By Jason Zandri
What does it all mean?
RAID 0, Duplexing, Mirroring, Striping with parity, ECC, the
terminology bog goes on for what seems to be forever. Do you
need to know what all of these mean? If you're considering
a RAID array for your network, the first step is understanding
the different terms before you even think about making a purchase.
So, off we go.
RAID - To start talking about RAID (redundant array
of independent disks; or redundant array of inexpensive disks;
depending on who you ask, both are accepted as "correct"),
you need to know that are two different types: Software and
Hardware RAID. In a nutshell, hardware RAID is any type of
RAID deployed on a computer system that is controlled at a
hardware level, be it by a controller card or other device,
which is independent of the operating system. Before any type
of operating system is installed on the system (or started
up, in the event an operating system is present), this level
of RAID would already be enabled on the given system.
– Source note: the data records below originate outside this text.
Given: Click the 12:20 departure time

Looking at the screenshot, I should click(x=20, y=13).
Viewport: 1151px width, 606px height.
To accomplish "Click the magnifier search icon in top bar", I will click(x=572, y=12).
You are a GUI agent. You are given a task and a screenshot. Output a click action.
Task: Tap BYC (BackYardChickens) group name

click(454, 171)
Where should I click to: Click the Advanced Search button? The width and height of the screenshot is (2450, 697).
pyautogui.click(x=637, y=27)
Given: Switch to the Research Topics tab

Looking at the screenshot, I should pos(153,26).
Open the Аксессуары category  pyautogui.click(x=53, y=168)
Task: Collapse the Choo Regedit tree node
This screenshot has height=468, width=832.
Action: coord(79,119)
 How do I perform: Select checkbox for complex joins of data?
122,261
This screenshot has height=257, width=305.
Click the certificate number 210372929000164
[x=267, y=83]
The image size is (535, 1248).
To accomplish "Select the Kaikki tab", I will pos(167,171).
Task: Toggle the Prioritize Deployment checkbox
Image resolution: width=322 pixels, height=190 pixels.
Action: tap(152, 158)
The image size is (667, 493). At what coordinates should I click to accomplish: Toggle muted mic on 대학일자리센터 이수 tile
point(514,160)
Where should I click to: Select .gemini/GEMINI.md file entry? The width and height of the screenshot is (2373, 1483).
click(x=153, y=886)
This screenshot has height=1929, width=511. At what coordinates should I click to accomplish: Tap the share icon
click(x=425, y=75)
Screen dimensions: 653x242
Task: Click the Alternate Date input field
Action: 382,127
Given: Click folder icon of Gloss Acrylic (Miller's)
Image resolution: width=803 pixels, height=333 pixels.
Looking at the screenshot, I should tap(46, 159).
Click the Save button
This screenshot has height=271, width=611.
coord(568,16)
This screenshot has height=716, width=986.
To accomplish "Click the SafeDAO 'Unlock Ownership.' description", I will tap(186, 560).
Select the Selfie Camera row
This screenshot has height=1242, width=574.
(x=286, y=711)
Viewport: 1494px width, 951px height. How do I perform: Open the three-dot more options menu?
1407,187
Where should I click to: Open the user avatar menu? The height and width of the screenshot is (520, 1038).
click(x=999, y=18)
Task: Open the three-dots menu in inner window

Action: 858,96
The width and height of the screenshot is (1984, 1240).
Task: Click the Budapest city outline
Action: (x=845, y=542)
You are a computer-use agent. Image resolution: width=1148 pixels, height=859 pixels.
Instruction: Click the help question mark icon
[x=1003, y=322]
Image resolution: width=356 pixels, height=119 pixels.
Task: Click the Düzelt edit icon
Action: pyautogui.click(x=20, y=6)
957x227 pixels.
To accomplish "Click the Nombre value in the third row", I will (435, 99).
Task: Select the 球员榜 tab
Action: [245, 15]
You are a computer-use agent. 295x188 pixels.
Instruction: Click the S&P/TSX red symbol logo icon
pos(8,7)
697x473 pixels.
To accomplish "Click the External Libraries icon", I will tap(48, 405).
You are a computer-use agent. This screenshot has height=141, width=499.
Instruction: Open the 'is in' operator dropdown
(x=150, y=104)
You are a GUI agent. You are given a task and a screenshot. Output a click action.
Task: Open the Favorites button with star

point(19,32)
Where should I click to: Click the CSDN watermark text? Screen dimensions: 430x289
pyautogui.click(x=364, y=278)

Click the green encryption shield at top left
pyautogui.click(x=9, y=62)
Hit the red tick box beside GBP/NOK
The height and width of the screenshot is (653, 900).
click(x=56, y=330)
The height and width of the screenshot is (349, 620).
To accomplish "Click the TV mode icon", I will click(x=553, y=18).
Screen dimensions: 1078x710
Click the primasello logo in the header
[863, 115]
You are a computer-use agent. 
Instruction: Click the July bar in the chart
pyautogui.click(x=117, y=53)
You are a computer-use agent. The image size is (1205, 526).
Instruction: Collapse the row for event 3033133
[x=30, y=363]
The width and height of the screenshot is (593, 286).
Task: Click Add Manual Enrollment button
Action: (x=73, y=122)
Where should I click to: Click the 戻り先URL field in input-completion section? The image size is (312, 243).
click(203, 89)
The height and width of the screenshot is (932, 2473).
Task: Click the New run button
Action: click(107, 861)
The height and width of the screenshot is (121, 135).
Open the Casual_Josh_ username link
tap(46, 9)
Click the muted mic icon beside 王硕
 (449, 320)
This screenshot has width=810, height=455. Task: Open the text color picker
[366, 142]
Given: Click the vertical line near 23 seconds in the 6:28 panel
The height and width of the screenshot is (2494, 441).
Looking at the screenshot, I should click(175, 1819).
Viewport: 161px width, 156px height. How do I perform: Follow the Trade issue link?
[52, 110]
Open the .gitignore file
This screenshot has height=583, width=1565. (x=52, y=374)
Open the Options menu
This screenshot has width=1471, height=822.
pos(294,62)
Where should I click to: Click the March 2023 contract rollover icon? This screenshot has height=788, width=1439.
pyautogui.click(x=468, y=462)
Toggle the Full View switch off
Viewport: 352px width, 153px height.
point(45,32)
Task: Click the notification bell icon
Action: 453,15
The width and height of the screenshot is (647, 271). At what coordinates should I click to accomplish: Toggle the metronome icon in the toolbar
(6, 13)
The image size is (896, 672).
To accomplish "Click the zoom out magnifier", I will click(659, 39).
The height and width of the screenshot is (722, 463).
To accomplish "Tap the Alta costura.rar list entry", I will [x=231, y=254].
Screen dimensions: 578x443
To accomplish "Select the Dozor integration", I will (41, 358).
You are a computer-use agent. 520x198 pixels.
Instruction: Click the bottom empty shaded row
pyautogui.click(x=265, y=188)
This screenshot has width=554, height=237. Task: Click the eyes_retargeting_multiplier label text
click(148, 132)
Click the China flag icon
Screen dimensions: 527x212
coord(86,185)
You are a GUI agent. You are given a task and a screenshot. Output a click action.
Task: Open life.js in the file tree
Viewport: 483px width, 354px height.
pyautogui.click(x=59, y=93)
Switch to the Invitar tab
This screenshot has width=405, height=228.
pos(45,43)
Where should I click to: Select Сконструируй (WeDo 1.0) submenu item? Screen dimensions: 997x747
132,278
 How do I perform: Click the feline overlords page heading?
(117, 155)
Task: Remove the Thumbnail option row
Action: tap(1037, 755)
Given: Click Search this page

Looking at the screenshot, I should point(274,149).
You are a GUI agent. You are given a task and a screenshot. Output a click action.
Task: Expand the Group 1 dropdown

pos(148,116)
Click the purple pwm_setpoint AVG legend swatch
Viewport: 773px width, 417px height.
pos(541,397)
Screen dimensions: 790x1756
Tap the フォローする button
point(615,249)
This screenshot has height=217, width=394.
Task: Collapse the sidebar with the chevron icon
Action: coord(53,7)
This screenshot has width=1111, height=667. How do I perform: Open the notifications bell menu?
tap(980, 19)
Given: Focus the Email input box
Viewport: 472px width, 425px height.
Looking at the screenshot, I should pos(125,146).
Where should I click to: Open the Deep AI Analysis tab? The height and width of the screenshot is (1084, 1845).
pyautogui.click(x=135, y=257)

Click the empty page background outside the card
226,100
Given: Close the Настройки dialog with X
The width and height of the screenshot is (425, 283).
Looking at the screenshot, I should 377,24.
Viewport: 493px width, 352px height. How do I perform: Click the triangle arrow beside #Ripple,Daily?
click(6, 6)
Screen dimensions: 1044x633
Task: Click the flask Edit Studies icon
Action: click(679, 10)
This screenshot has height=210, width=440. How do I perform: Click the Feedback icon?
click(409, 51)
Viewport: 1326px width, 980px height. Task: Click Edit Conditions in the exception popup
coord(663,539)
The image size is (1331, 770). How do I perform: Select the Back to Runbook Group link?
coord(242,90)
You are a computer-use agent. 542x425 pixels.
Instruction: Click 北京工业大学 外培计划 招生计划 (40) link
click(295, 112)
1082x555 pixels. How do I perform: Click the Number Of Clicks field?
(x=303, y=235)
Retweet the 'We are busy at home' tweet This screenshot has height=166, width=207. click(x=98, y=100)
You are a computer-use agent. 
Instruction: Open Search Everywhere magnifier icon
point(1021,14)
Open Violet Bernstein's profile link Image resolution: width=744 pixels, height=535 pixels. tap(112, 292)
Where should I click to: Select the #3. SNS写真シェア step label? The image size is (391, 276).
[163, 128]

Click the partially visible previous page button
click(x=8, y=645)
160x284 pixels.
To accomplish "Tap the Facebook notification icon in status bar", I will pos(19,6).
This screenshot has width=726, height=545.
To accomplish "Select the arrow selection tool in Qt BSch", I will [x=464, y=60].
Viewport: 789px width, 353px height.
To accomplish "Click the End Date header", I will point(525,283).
In theory,
the loss of the operating system from errors or configuration
issues in this type of RAID configuration allows easier recovery
of your data, as the disk configuration is held on the hardware
controller. The loss of the hardware device makes data retrieval
much more difficult, as the configuration of the hard drives
is unknown to the operating system, (and any standard data
recovery tools) as it sees the combined space of all the drives
as one logical structure.
[NOTES FROM THE FIELD] - Certain server class hardware
RAID solutions not only write the disk configuration to the
memory of the hardware controller but to certain reserved
sectors of the hard drives as well. This means that if the
controller failed and then was replaced with the same make,
model and BIOS revision of controller, the chances of recovering
the data is greatly improved as the disk configuration would
be written "back" from the disks to the memory of the replacement
controller, and even if the operating system faulted, the
data would most likely be intact for standard disk access
and recovery at that point.
In a software based (software based means "derived from the
operating system," by default) RAID solution, it is the operating
system itself that creates and stores the logical structure
of the drives in the array. Real mode access (such as booting
from a floppy disk or an NTFS boot disk in the NT world) in
most cases is not going to allow any access to the data, as
the operating system was by-passed and not allowed to initialize
and access the logical drive array it has created.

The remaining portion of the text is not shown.